_The problem_
Your answer should be the lines of the listing that contain the word "sidebar".

_Data to examine_

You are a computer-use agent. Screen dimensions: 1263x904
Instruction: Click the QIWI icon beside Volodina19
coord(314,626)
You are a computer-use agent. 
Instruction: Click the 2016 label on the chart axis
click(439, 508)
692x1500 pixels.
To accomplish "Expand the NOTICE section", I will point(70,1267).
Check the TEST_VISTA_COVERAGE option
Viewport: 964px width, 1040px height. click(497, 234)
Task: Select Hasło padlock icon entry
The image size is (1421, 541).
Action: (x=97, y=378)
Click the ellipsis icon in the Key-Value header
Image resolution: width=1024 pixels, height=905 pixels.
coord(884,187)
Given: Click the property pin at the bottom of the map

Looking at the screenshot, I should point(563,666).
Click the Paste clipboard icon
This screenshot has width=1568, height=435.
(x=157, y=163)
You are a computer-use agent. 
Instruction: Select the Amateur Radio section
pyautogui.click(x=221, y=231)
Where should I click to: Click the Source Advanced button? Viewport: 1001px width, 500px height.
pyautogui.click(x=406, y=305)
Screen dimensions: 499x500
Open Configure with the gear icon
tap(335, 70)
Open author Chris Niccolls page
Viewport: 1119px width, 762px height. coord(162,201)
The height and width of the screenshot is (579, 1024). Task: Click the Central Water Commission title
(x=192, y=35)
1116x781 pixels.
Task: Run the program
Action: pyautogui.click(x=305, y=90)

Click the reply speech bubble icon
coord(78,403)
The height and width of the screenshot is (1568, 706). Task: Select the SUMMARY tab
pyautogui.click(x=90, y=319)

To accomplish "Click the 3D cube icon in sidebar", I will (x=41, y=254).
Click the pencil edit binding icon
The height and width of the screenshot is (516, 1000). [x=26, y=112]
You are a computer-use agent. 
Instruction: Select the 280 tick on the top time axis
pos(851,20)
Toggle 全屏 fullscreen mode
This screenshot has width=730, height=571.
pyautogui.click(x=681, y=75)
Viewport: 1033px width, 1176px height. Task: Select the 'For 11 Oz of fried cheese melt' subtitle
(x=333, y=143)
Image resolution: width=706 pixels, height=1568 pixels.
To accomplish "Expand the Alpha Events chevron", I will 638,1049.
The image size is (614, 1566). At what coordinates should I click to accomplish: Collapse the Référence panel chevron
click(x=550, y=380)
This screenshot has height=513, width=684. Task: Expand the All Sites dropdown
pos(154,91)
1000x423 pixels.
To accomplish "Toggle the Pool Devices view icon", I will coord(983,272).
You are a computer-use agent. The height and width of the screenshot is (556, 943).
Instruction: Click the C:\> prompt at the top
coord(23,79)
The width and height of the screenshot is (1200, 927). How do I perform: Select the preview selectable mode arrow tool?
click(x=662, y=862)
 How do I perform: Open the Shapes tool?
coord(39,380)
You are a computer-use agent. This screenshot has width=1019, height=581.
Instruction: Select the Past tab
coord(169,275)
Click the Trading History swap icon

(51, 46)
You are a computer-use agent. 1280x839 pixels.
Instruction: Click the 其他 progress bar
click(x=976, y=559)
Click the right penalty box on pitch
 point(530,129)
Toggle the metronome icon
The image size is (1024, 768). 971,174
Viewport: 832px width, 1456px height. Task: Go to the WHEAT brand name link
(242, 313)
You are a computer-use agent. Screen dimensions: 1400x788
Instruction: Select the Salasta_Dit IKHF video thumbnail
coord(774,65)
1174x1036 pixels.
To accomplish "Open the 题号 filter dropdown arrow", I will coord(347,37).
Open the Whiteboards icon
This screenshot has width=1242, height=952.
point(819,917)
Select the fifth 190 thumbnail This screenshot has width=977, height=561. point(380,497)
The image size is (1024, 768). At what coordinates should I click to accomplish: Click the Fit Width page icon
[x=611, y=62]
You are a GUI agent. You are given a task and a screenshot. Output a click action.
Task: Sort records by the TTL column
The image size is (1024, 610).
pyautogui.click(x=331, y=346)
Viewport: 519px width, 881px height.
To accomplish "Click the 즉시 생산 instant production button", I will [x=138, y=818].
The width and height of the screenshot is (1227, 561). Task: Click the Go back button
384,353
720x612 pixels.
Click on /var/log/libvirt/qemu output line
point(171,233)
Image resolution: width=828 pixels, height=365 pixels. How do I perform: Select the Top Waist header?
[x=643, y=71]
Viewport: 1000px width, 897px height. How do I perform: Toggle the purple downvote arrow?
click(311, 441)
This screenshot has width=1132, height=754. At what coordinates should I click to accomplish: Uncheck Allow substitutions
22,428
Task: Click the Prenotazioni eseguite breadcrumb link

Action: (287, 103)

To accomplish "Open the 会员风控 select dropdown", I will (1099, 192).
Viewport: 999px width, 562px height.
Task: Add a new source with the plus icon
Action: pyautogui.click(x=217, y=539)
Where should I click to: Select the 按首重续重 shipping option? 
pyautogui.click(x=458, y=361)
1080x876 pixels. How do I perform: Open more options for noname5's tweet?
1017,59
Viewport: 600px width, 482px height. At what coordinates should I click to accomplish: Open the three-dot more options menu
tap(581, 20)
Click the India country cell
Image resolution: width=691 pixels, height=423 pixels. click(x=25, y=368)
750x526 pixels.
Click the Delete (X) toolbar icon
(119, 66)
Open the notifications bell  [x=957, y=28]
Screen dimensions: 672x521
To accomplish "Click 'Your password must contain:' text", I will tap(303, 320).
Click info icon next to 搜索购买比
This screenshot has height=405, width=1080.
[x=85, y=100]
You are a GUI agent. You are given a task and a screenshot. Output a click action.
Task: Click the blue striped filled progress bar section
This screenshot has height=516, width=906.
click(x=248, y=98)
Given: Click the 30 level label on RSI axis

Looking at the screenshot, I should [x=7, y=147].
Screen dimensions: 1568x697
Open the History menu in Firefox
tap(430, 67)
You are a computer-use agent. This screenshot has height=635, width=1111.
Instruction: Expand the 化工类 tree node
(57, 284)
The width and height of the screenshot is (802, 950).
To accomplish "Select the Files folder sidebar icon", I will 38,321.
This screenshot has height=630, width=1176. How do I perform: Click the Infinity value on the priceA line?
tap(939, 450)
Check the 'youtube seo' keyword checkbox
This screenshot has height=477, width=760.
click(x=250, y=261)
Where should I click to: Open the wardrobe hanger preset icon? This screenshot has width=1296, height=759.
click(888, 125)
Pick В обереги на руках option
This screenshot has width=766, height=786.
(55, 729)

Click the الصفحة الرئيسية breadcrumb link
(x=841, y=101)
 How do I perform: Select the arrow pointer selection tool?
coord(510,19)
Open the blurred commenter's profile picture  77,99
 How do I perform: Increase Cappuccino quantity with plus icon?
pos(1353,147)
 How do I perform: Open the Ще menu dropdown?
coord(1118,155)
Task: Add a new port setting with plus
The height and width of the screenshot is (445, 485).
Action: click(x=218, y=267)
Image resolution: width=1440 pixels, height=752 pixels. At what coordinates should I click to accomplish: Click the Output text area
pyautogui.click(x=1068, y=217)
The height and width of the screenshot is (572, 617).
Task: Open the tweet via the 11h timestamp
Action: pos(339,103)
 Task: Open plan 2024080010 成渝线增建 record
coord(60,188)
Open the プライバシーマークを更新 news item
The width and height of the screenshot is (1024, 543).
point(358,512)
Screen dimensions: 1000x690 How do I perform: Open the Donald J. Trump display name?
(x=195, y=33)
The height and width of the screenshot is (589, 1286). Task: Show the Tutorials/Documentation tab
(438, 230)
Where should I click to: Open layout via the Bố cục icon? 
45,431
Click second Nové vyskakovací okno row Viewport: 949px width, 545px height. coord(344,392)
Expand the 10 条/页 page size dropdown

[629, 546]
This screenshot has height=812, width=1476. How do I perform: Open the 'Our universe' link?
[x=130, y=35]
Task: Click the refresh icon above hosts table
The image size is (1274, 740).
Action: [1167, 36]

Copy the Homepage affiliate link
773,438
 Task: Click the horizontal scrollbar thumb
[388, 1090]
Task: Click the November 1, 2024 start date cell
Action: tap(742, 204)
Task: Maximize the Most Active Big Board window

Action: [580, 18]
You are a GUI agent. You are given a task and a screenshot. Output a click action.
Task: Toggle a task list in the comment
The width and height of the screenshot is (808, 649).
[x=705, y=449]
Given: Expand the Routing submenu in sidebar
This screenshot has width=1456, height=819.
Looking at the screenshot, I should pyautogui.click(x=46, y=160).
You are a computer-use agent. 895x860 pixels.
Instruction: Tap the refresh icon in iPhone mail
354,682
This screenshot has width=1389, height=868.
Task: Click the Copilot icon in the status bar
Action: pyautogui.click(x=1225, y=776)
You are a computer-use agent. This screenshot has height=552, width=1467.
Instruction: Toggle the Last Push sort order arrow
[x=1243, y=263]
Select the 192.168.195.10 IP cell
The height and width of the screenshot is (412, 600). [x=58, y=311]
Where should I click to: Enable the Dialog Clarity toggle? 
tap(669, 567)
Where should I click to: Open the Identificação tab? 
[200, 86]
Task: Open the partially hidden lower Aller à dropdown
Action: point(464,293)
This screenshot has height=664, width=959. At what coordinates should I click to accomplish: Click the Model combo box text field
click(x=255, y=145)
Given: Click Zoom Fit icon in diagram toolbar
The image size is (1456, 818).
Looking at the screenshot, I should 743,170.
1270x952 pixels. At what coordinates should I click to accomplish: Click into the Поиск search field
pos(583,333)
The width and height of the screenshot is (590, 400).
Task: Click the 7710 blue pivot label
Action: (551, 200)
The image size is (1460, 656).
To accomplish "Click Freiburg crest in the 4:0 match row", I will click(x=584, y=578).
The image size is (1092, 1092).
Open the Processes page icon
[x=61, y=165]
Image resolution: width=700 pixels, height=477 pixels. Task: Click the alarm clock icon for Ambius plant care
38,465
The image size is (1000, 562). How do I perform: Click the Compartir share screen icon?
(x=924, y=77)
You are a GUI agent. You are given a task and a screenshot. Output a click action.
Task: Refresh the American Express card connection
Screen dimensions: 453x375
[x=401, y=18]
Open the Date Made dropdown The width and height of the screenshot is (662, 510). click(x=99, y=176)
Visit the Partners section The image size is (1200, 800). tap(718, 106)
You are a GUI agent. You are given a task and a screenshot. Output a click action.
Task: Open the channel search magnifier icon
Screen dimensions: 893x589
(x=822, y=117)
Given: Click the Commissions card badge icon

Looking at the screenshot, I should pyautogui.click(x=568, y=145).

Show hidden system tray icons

_Solution_
To accomplish "Click the 3D cube icon in sidebar", I will (x=41, y=254).
To accomplish "Select the Files folder sidebar icon", I will 38,321.
Given: Expand the Routing submenu in sidebar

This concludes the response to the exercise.